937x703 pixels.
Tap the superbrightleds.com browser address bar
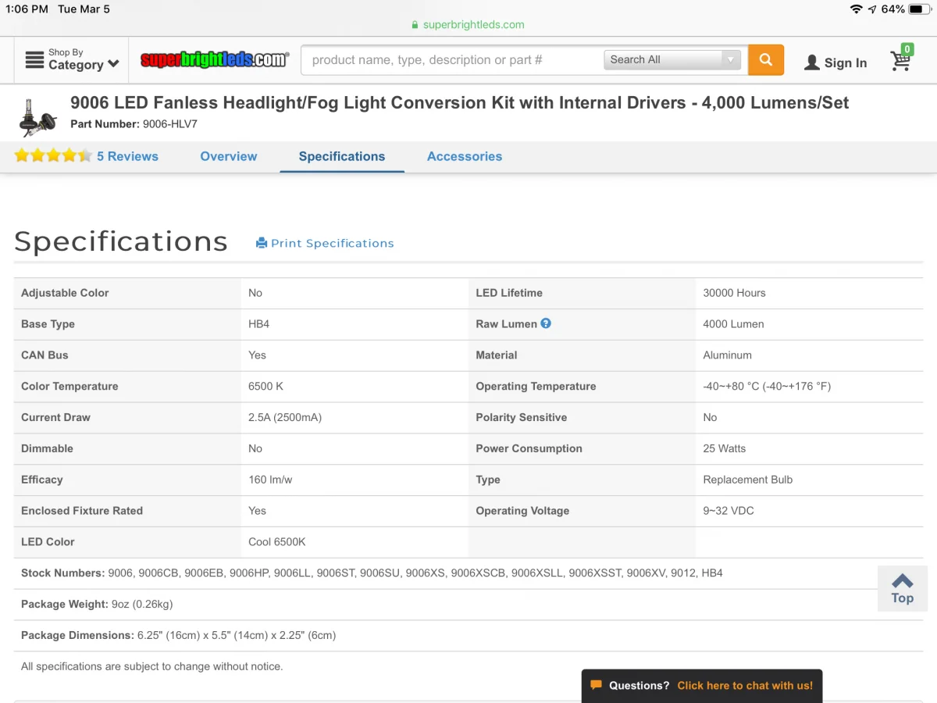(x=469, y=24)
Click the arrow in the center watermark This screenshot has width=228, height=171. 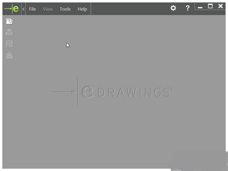tap(65, 92)
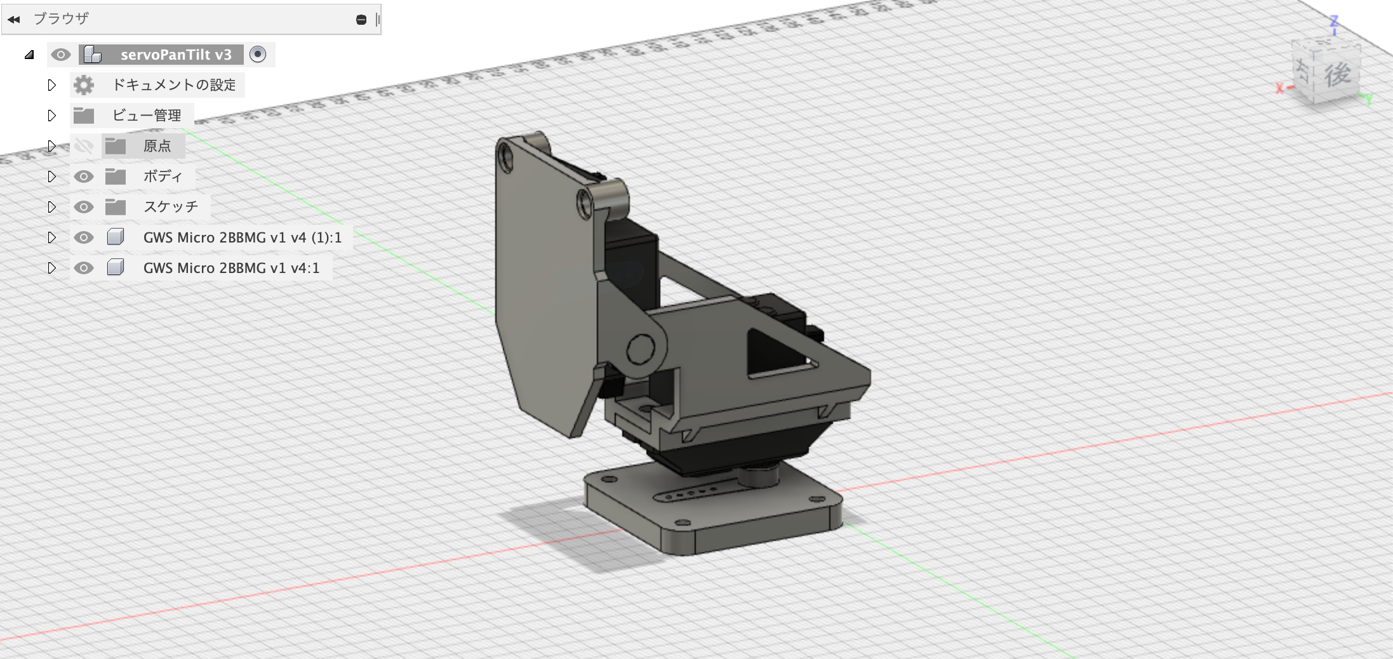
Task: Collapse the browser panel with double-arrow icon
Action: pos(14,20)
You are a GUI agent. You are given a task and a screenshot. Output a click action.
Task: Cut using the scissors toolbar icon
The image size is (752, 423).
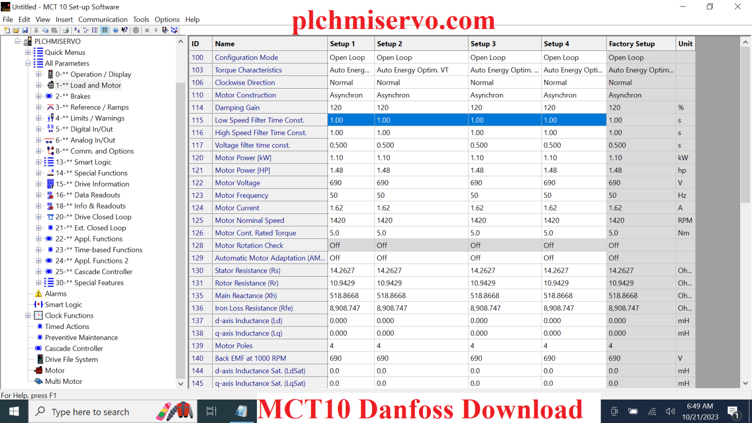[x=36, y=30]
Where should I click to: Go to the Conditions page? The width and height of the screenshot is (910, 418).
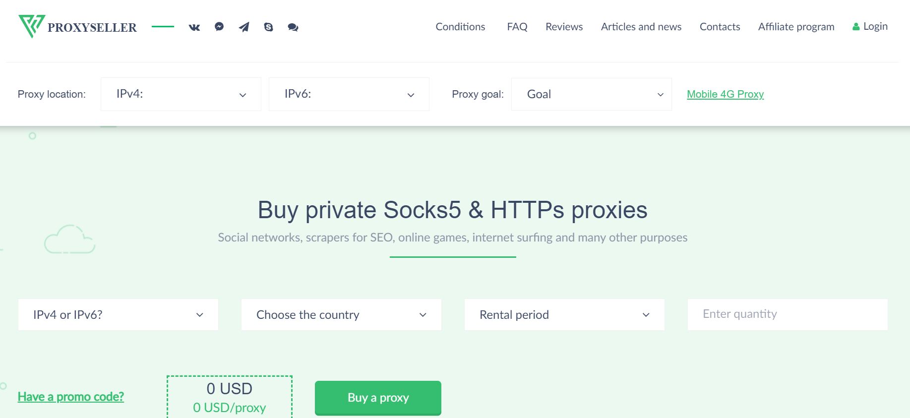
+++++
_PROBLEM_:
How many of the lines above contain the word "icon"? Reply with the number alone.

_EXERCISE RESULT_:
2